[Stored records]
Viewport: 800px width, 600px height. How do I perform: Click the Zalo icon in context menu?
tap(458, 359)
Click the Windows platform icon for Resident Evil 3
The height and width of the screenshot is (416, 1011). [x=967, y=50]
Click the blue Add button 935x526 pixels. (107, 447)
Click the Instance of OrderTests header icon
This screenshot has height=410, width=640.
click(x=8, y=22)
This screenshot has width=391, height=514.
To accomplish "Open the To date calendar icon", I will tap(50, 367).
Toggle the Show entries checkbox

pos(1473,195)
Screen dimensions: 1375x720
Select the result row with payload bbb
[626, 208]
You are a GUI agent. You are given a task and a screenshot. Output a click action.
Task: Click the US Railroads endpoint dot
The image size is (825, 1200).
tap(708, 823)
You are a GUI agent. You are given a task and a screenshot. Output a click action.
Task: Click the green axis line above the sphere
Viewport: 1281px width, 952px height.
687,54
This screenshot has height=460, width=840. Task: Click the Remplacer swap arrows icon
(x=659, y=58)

(Required action)
Print out the data exactly once more.

(Written solution)
Viewport: 800px width, 600px height. How do I perform: Click the Zalo icon in context menu?
tap(458, 359)
Click the Windows platform icon for Resident Evil 3
The height and width of the screenshot is (416, 1011). [x=967, y=50]
Click the blue Add button 935x526 pixels. (107, 447)
Click the Instance of OrderTests header icon
This screenshot has height=410, width=640.
click(x=8, y=22)
This screenshot has width=391, height=514.
To accomplish "Open the To date calendar icon", I will tap(50, 367).
Toggle the Show entries checkbox

pos(1473,195)
Screen dimensions: 1375x720
Select the result row with payload bbb
[626, 208]
You are a GUI agent. You are given a task and a screenshot. Output a click action.
Task: Click the US Railroads endpoint dot
The image size is (825, 1200).
tap(708, 823)
You are a GUI agent. You are given a task and a screenshot. Output a click action.
Task: Click the green axis line above the sphere
Viewport: 1281px width, 952px height.
687,54
This screenshot has height=460, width=840. Task: Click the Remplacer swap arrows icon
(x=659, y=58)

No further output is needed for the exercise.